• Data to use
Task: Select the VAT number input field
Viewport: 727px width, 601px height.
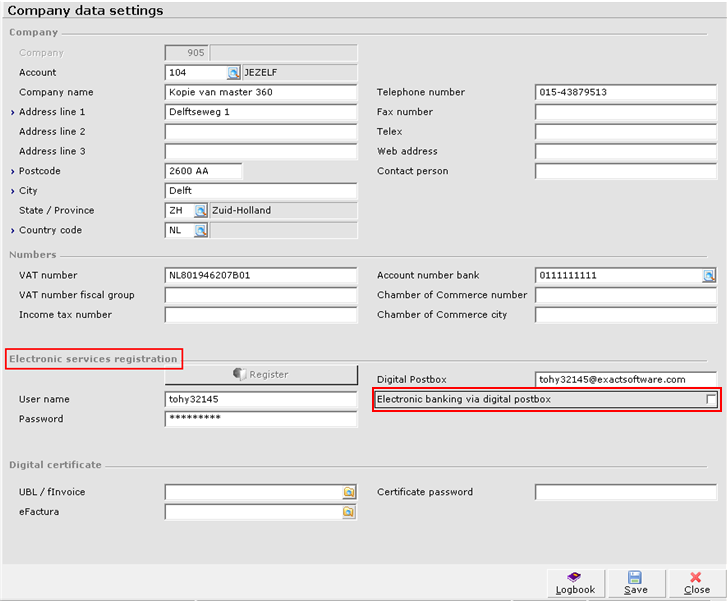Action: click(x=260, y=276)
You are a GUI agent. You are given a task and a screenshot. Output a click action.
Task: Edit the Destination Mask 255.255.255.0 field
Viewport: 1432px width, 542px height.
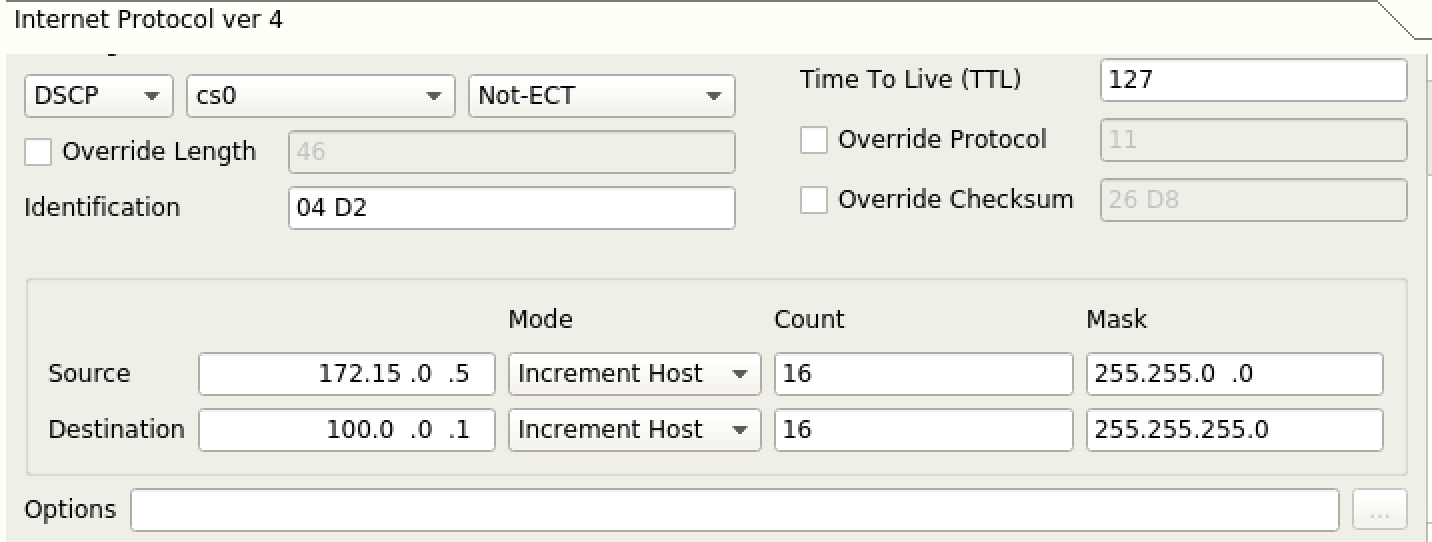tap(1235, 430)
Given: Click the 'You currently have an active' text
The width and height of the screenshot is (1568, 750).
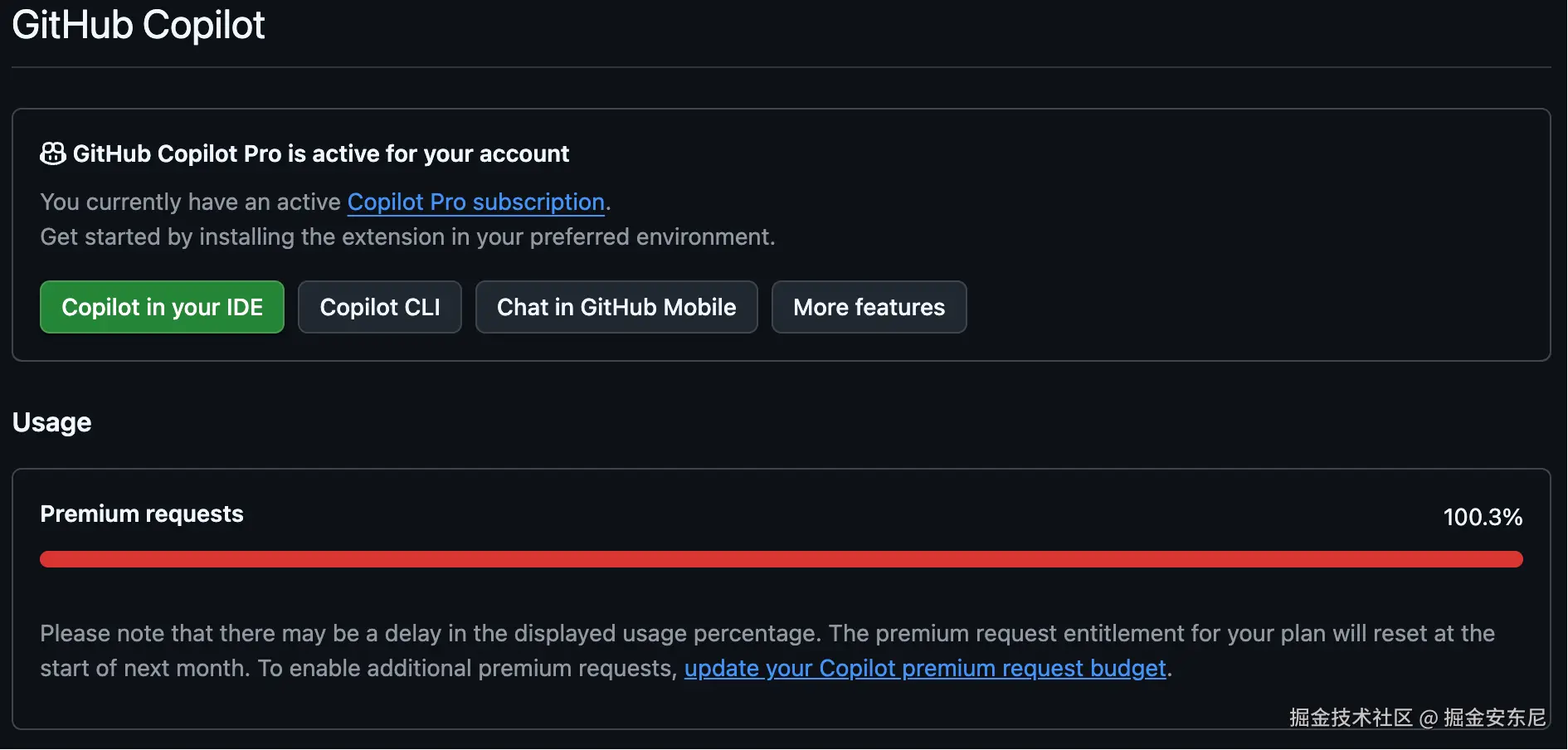Looking at the screenshot, I should coord(191,202).
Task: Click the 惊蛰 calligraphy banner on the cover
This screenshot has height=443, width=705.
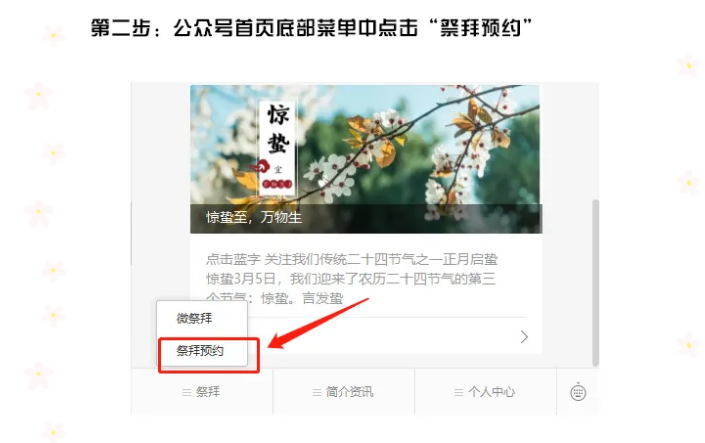Action: (278, 148)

• Exercise requirements
Recast every line of the items above as a numbered list, skipping any blank lines and leaving out the pictures.

• Correct result
1. Task: Select the VAT number input field
2. Viewport: 727px width, 601px height.
3. Action: click(x=260, y=276)
4. You are a GUI agent. You are given a task and a screenshot. Output a click action.
5. Task: Edit the Destination Mask 255.255.255.0 field
6. Viewport: 1432px width, 542px height.
7. tap(1235, 430)
8. Given: Click the 'You currently have an active' text
9. The width and height of the screenshot is (1568, 750).
10. Looking at the screenshot, I should coord(191,202).
11. Task: Click the 惊蛰 calligraphy banner on the cover
12. This screenshot has height=443, width=705.
13. Action: (278, 148)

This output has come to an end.